Reproduce every one of the records below verbatim, line for line, with nothing altered.

◆ ◆ ◆

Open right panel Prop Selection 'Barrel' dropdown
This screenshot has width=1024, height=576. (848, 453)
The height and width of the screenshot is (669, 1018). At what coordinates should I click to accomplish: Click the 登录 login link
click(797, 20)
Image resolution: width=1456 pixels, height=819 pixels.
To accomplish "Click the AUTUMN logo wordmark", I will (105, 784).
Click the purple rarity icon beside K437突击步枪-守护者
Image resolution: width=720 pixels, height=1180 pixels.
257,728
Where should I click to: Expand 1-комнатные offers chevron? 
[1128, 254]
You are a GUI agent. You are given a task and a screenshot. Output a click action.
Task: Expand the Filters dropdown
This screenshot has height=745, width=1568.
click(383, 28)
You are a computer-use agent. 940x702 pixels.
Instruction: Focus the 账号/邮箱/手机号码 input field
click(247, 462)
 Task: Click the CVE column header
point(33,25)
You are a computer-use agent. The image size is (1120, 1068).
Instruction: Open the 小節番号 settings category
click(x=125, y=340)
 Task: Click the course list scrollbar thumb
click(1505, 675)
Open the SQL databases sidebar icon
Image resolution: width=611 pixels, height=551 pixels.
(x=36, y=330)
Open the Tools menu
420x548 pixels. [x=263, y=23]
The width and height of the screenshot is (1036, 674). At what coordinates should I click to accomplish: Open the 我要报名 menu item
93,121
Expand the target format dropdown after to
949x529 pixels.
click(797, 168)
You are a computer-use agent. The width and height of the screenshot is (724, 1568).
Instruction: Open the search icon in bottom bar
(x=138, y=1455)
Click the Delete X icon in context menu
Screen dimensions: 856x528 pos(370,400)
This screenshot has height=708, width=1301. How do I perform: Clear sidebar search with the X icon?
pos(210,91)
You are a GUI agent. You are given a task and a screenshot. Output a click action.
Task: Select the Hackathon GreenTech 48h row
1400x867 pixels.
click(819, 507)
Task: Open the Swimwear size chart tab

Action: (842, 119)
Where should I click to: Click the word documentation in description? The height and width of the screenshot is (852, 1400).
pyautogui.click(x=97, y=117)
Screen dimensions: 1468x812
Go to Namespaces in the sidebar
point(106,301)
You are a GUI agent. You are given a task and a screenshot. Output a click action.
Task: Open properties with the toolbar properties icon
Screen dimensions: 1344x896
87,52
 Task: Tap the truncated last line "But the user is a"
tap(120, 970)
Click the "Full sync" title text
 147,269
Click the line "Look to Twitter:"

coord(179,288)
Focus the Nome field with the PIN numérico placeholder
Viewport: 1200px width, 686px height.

◆ ◆ ◆

## CORRECT RESPONSE
Open right panel Prop Selection 'Barrel' dropdown
This screenshot has width=1024, height=576. (848, 453)
The height and width of the screenshot is (669, 1018). At what coordinates should I click to accomplish: Click the 登录 login link
click(797, 20)
Image resolution: width=1456 pixels, height=819 pixels.
To accomplish "Click the AUTUMN logo wordmark", I will (105, 784).
Click the purple rarity icon beside K437突击步枪-守护者
Image resolution: width=720 pixels, height=1180 pixels.
257,728
Where should I click to: Expand 1-комнатные offers chevron? 
[1128, 254]
You are a GUI agent. You are given a task and a screenshot. Output a click action.
Task: Expand the Filters dropdown
This screenshot has height=745, width=1568.
click(383, 28)
You are a computer-use agent. 940x702 pixels.
Instruction: Focus the 账号/邮箱/手机号码 input field
click(247, 462)
 Task: Click the CVE column header
point(33,25)
You are a computer-use agent. The image size is (1120, 1068).
Instruction: Open the 小節番号 settings category
click(x=125, y=340)
 Task: Click the course list scrollbar thumb
click(1505, 675)
Open the SQL databases sidebar icon
Image resolution: width=611 pixels, height=551 pixels.
(x=36, y=330)
Open the Tools menu
420x548 pixels. [x=263, y=23]
The width and height of the screenshot is (1036, 674). At what coordinates should I click to accomplish: Open the 我要报名 menu item
93,121
Expand the target format dropdown after to
949x529 pixels.
click(797, 168)
You are a computer-use agent. The width and height of the screenshot is (724, 1568).
Instruction: Open the search icon in bottom bar
(x=138, y=1455)
Click the Delete X icon in context menu
Screen dimensions: 856x528 pos(370,400)
This screenshot has height=708, width=1301. How do I perform: Clear sidebar search with the X icon?
pos(210,91)
You are a GUI agent. You are given a task and a screenshot. Output a click action.
Task: Select the Hackathon GreenTech 48h row
1400x867 pixels.
click(819, 507)
Task: Open the Swimwear size chart tab

Action: (842, 119)
Where should I click to: Click the word documentation in description? The height and width of the screenshot is (852, 1400).
pyautogui.click(x=97, y=117)
Screen dimensions: 1468x812
Go to Namespaces in the sidebar
point(106,301)
You are a GUI agent. You are given a task and a screenshot. Output a click action.
Task: Open properties with the toolbar properties icon
Screen dimensions: 1344x896
87,52
 Task: Tap the truncated last line "But the user is a"
tap(120, 970)
Click the "Full sync" title text
 147,269
Click the line "Look to Twitter:"

coord(179,288)
Focus the Nome field with the PIN numérico placeholder
Viewport: 1200px width, 686px height.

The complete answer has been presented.